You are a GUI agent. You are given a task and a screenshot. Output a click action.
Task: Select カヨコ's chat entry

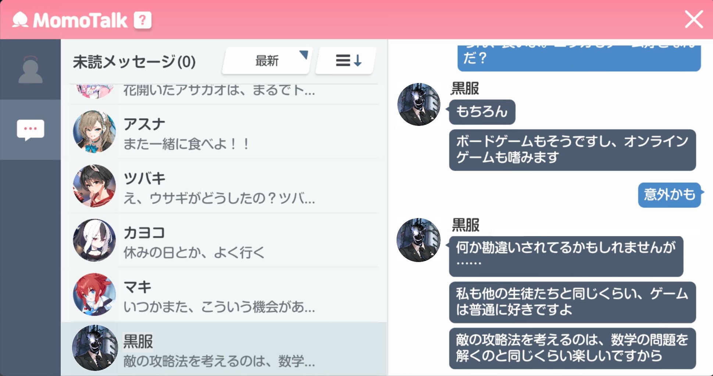point(224,240)
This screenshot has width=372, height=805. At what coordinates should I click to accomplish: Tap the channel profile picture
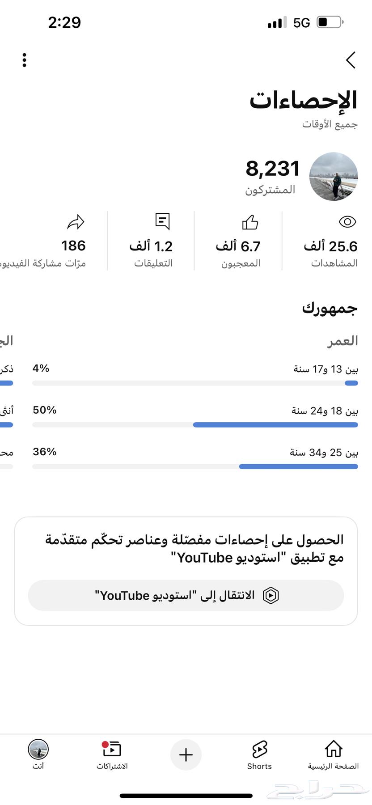[x=334, y=177]
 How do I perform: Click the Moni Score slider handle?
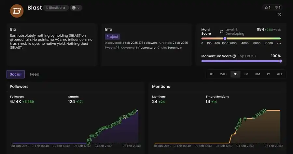[225, 38]
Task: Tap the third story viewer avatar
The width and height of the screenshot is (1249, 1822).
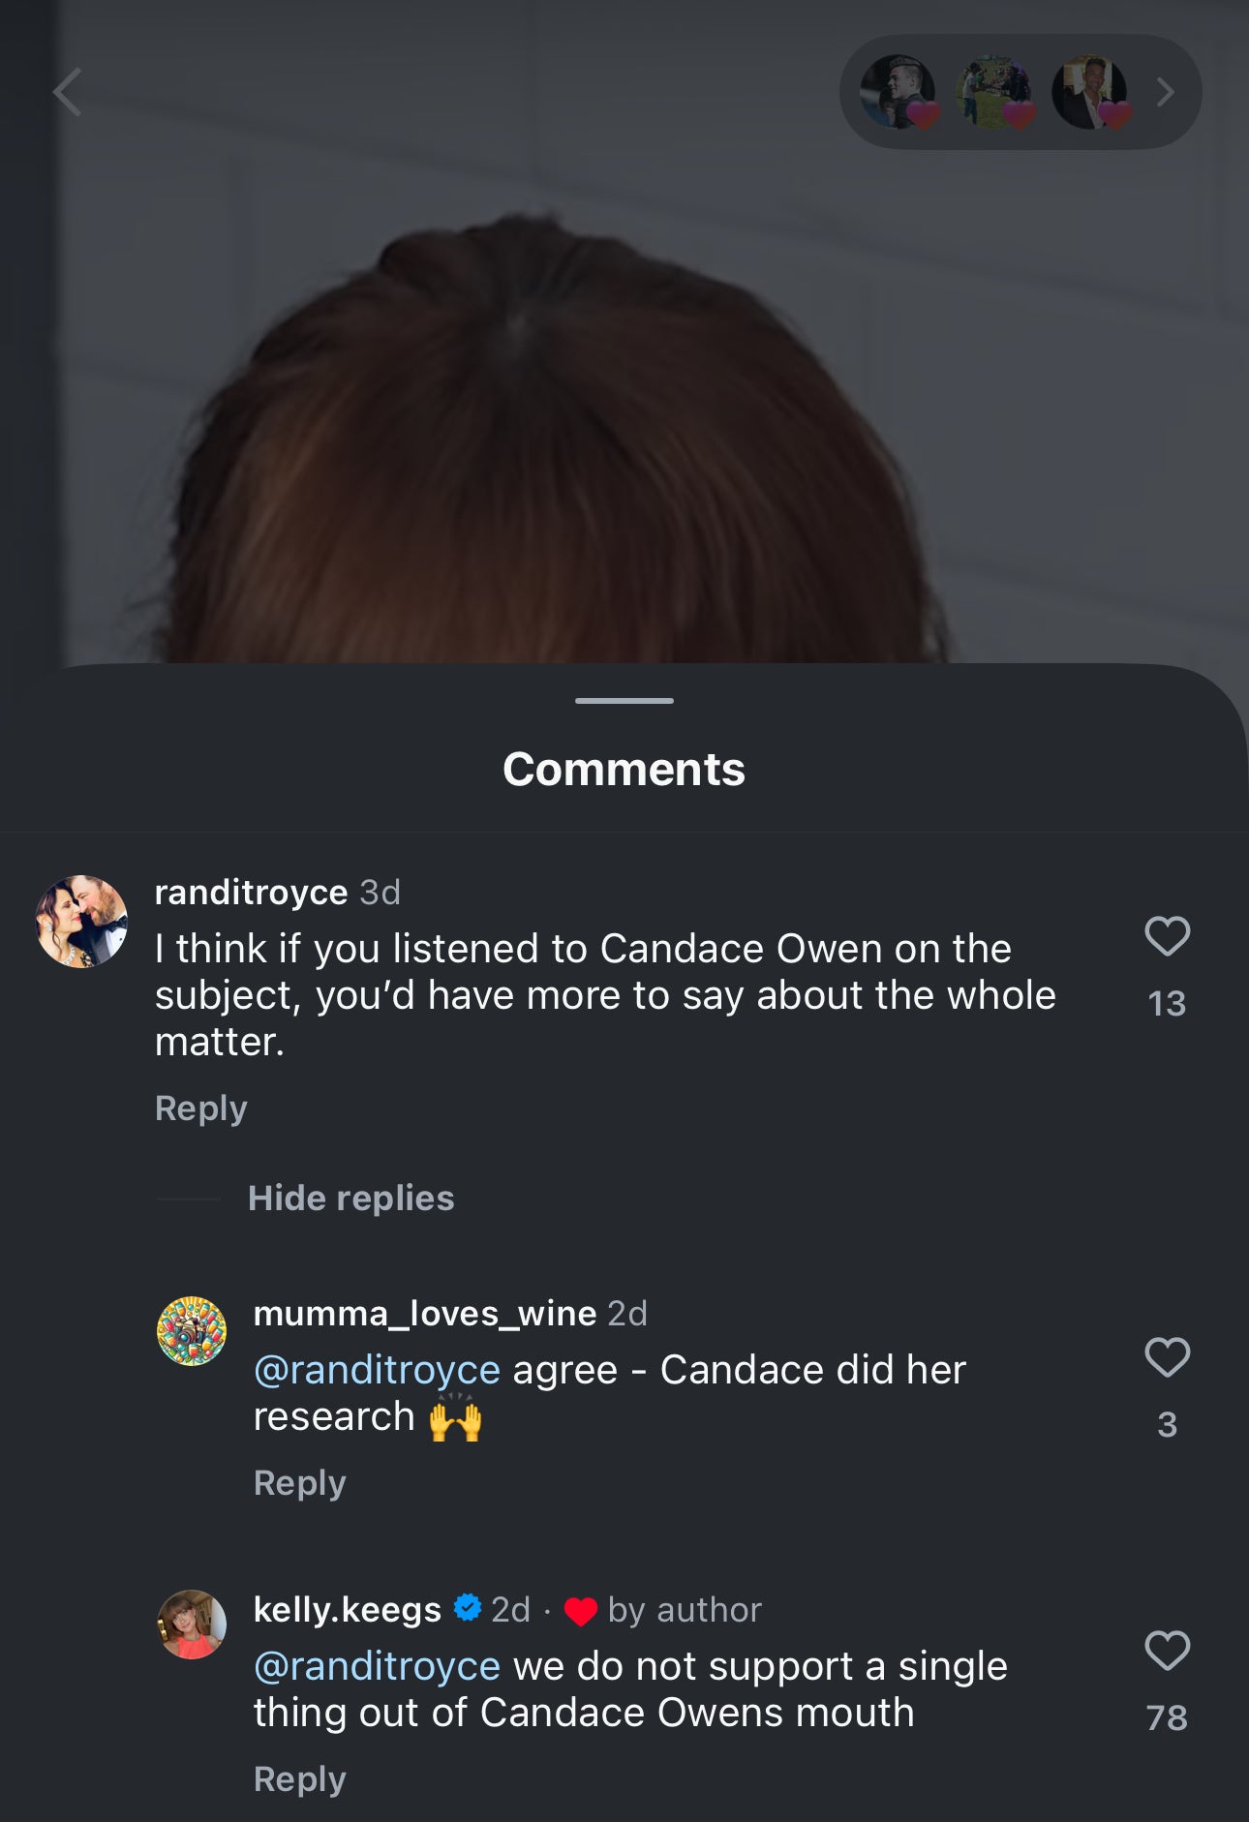Action: [1089, 92]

* * *

HOW TO COMPLETE THIS TASK → The material shown above is to be repeated verbatim, and its pictures are to be omitted.

ANSWER TO THIS PROBLEM →
You are a GUI agent. You are given a task and a screenshot. Output a click action.
Task: Select カヨコ's chat entry

point(224,240)
This screenshot has width=372, height=805. At what coordinates should I click to accomplish: Tap the channel profile picture
[x=334, y=177]
 How do I perform: Click the Moni Score slider handle?
[225, 38]
Task: Tap the third story viewer avatar
The width and height of the screenshot is (1249, 1822).
Action: [1089, 92]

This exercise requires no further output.